(Texte présenté):
L’Etat fait beaucoup de concessions (ruineuses) aux géants autoroutiers

 

Entre superprofits indus et rentes de situation, le tapis rouge leur est déroulé.

CONTRÔLER LES TARIFS des péages, ces barrières d’auto route où l’automobiliste est taxé sans pitié ? C’est le boulot de l’Autorité de régulation des transports (ART). « Le Canard » a pu consulter le rapport de cette entité publique indépendante qui doit paraître à la fin du mois de janvier. En voici quelques pépites 18 carats, garanties sans plomb.

Dividendes à fond la caisse

3,3 milliards d’euros : tel est le plantureux montant des dividendes que se sont versés, en 2021, les actionnaires des sociétés concessionnaires d’autoroutes (SCA) – dont les groupes Vinci, Eiffage et Sanef représentent 94 % du chiffre d’affaires. Près de 160 millions de plus qu’en 2019 ! Alors, rassasiés ? Pas vraiment. Les géants autoroutiers se seraient bien resservis si l’ART n’avait pas mis le holà.

Ainsi, grâce à 17 avis « incitant l’Etat à mieux négocier avec les SCA (…), ce sont 303 millions d’euros de prélèvements sur les usagers qui auront finalement été évités », sur les 2 milliards de hausse initialement prévus. Pour faire baisser la note, le régulateur a poussé l’Etat à annuler certains cadeaux traditionnellement consentis aux SCA.

(Données recueillies):
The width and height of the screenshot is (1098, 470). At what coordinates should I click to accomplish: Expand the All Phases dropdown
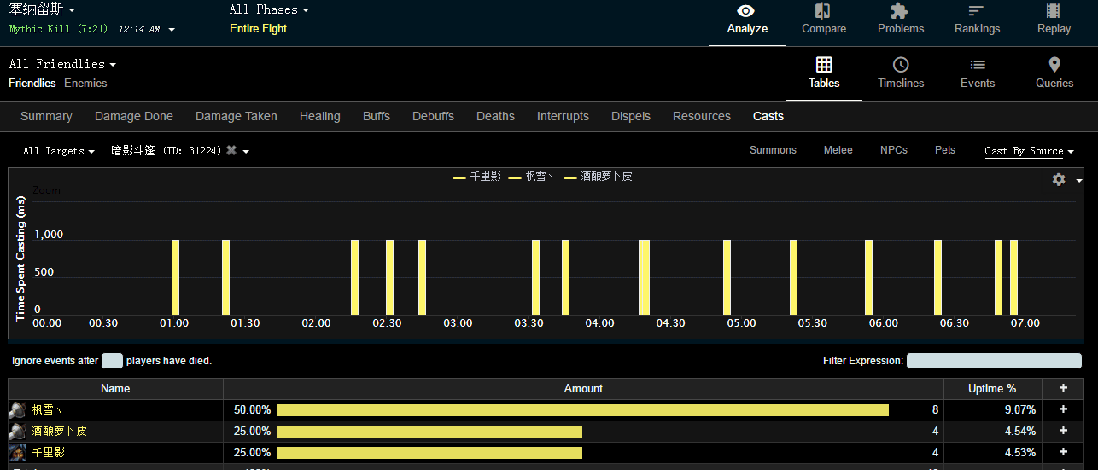(x=269, y=9)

(Consignes de travail):
• 1. Citez tous les groupes autoroutiers nommés dans l'article sur les autoroutes.
• 2. D'après l'article sur les autoroutes, à quel moment le rapport de l'Autorité de régulation des transports doit-il paraître ?
• 3. Recopiez le passage de l'article sur les autoroutes qui va de « CONTRÔLER LES TARIFS » à « garanties sans plomb. ».
Les données n'ont aucun lien avec l'article sur les autoroutes.

(Réponses par consigne):
• 1. Vinci, Eiffage, Sanef

• 2. À la fin du mois de janvier.

• 3.
CONTRÔLER LES TARIFS des péages, ces barrières d’auto route où l’automobiliste est taxé sans pitié ? C’est le boulot de l’Autorité de régulation des transports (ART). « Le Canard » a pu consulter le rapport de cette entité publique indépendante qui doit paraître à la fin du mois de janvier. En voici quelques pépites 18 carats, garanties sans plomb.